Your instructions
Pull every line containing "Task" from the entries.

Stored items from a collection

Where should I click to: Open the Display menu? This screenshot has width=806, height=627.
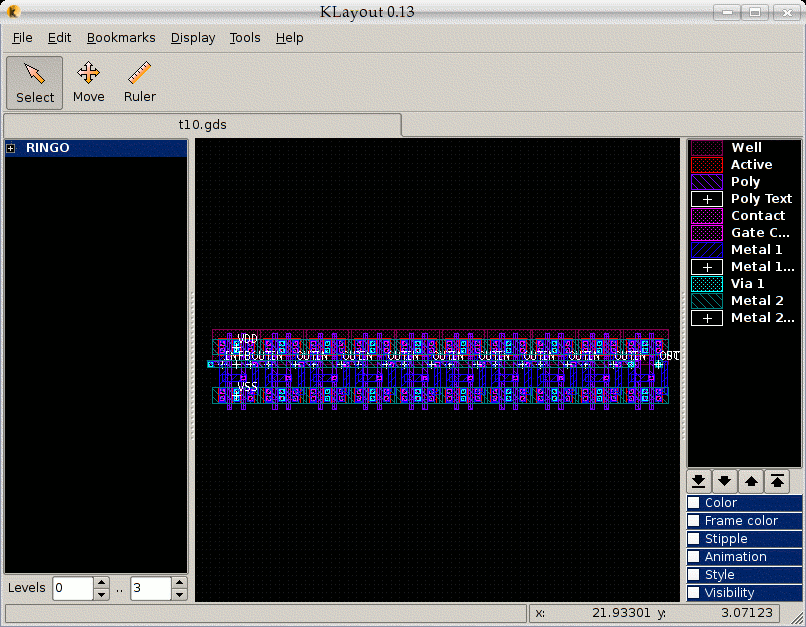click(192, 38)
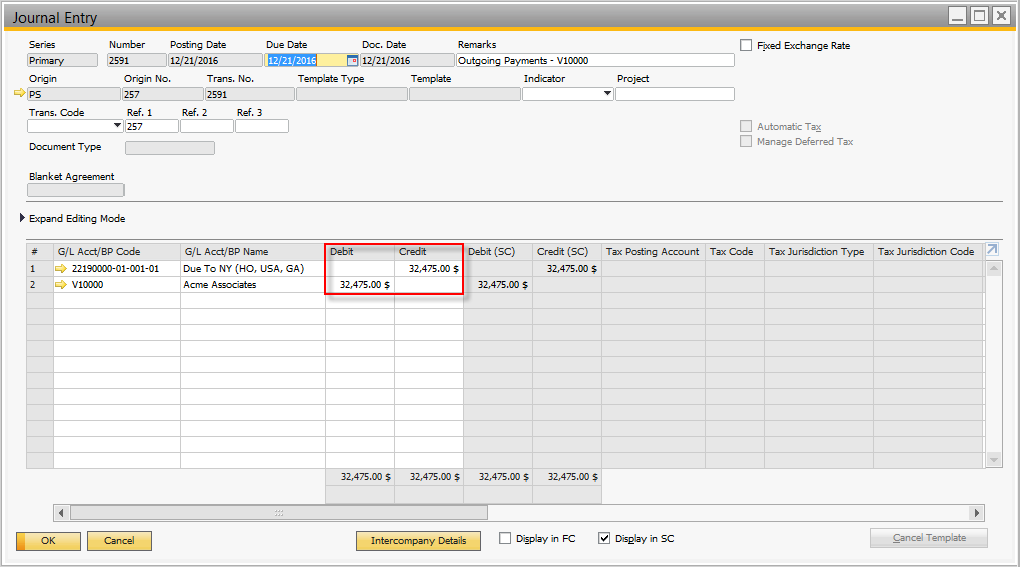Uncheck the Display in SC checkbox
Viewport: 1020px width, 567px height.
pyautogui.click(x=604, y=539)
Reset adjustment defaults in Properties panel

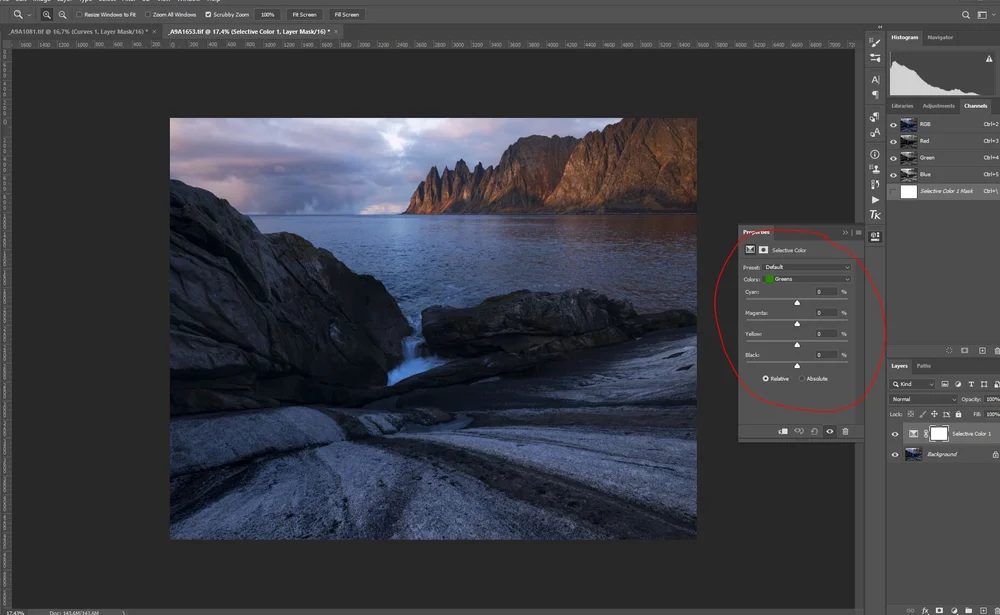click(x=814, y=431)
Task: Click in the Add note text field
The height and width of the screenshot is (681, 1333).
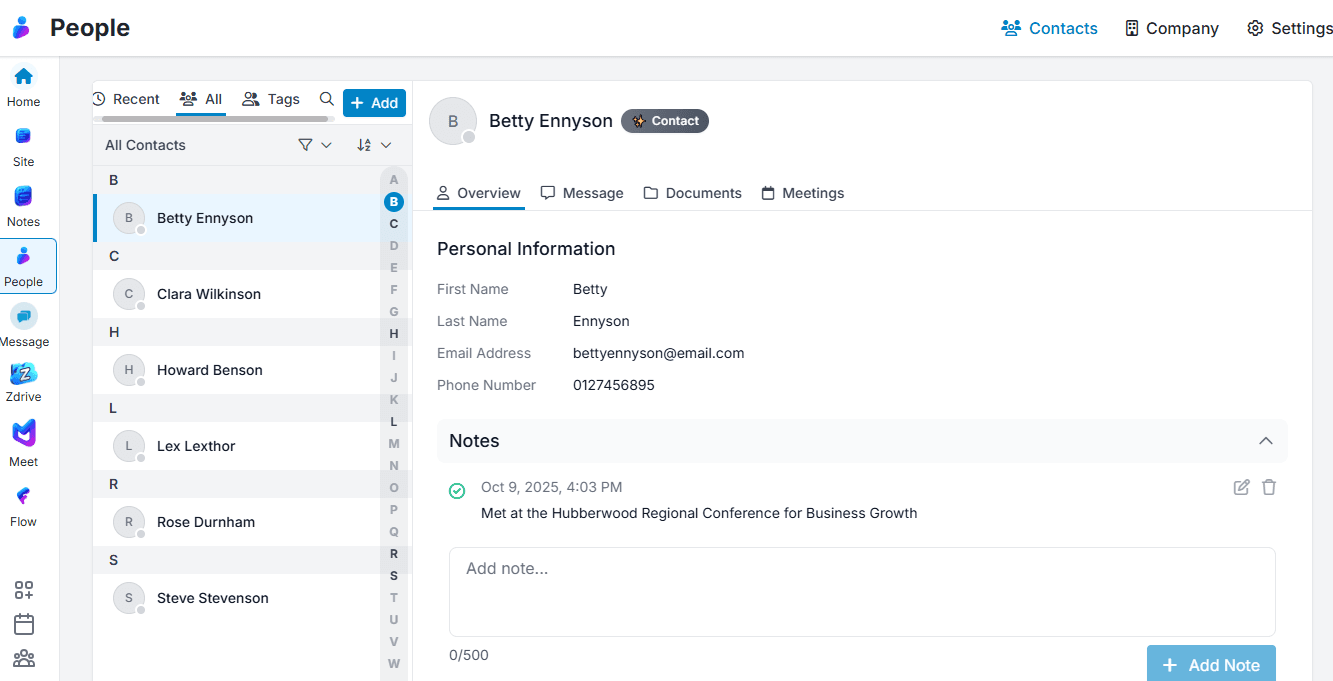Action: 861,591
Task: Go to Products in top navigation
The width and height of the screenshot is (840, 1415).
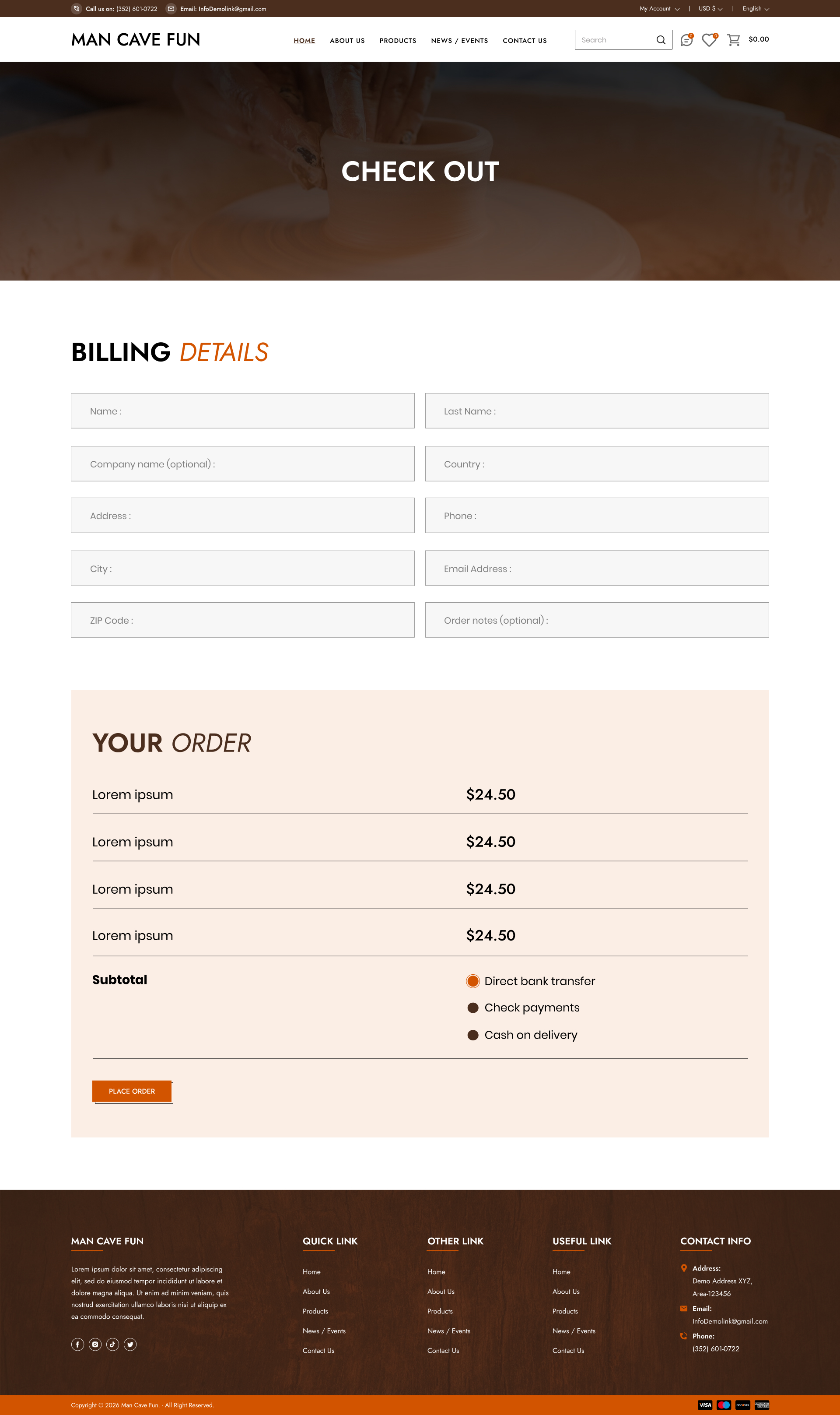Action: point(398,41)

Output of the exercise
Task: Click in the Add note text field
Task: Go to Products in top navigation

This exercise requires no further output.